MediaCrawler is a social media content crawler tool designed for developers. By providing a powerful crawler function, it can quickly grab videos, images, comments, likes, retweets and other data from social platforms such as Xiaohongshu, Jieyin, Shutterbugs, B-station, Weibo and so on. This tool uses Playwright as a bridge, preserving the browser environment after login, and obtaining encrypted parameters by executing JS expressions, thus simplifying the difficulty of complex reverse engineering.
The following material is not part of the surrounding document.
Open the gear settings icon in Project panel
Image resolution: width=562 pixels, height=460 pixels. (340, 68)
For professional use only, please note that data collection needs to be done within the scope of authorization.
Function List
Support platforms such as Xiaohongshu, Jieyin, Shutterbug, B Station, Weibo, etc.
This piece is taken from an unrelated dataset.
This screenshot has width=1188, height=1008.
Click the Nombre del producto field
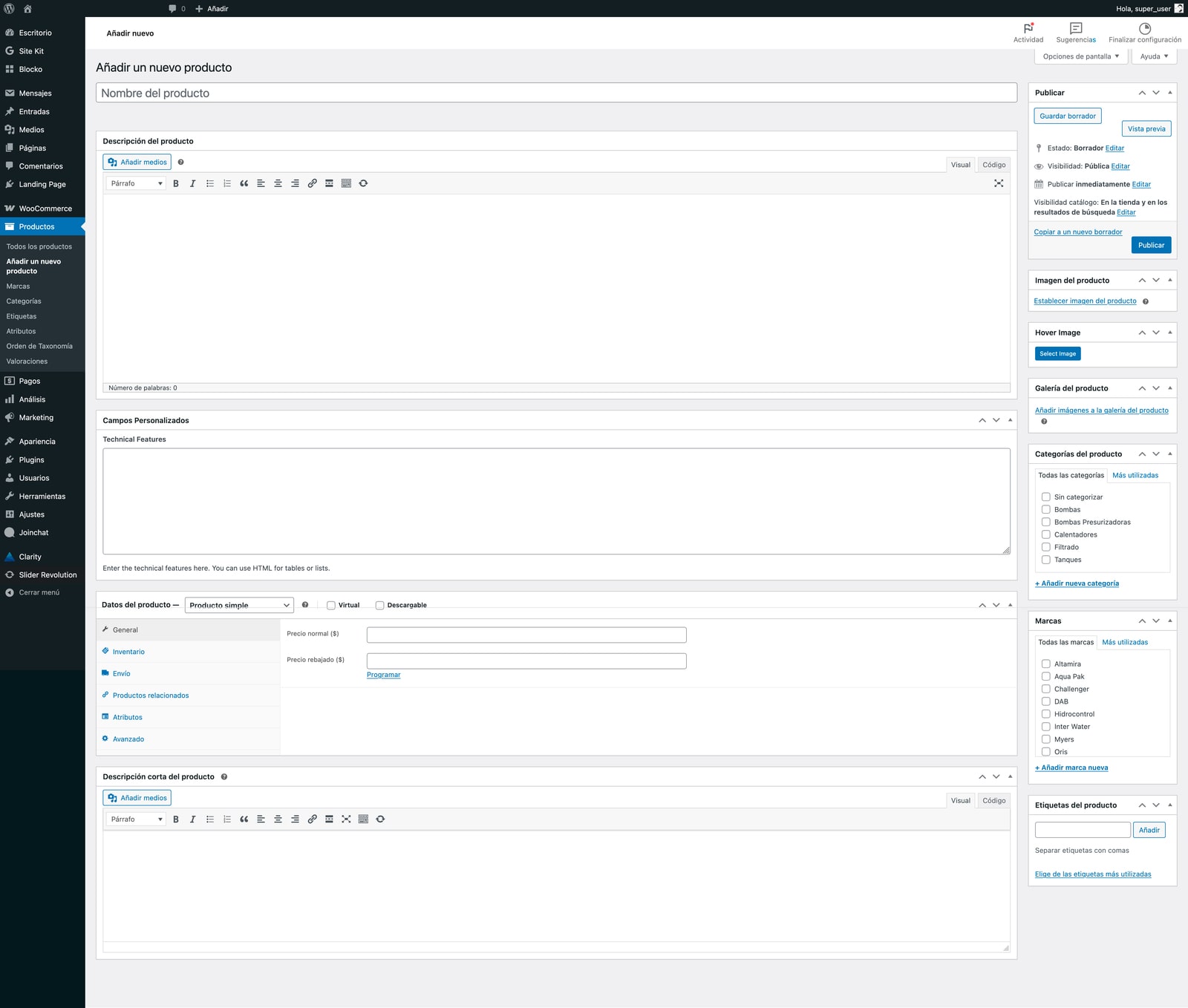click(x=556, y=94)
Provide cookie login, QR code login, cell phone number login and other methods
Support keyword search and specified video/post ID crawling function
Login state caching and IP proxy pool support
Provide slider CAPTCHA solutions (some platforms)
flat-roofed building | Keyword Search | Specify post ID to crawl | Secondary comments | Designated Creator Home Page | Login State Cache | IP proxy pool | Generate comment word clouds |
---|---|---|---|---|---|---|---|
Little Red Book (social networking website) | ✅ | ✅ | ✅ | ✅ | ✅ | ✅ | ✅ |
jitterbug | ✅ | ✅ | ✅ | ✅ | ✅ | ✅ | ✅ |
violin | ✅ | ✅ | ✅ | ✅ | ✅ | ✅ | ✅ |
Station B | ✅ | ✅ | ✅ | ✅ | ✅ | ✅ | ✅ |
microblog | ✅ | ✅ | ✅ | ✅ | ✅ | ✅ | ✅ |
electronic message board | ✅ | ✅ | ✅ | ✅ | ✅ | ✅ | ✅ |
Using Help
Create and activate a Python virtual environment
Install the dependencies: Use the `pip install -r requirements.txt` command.
To install the Playwright browser driver: Use the `playwright install` command.
运行爬虫程序:使用如 `python main.py –platform xhs –lt qrcode –type search` 的命令行参数
使用 `python main.py –help` 查看其他平台的爬虫使用示例
Check out the project code structure and answer more questions on the GitHub repository.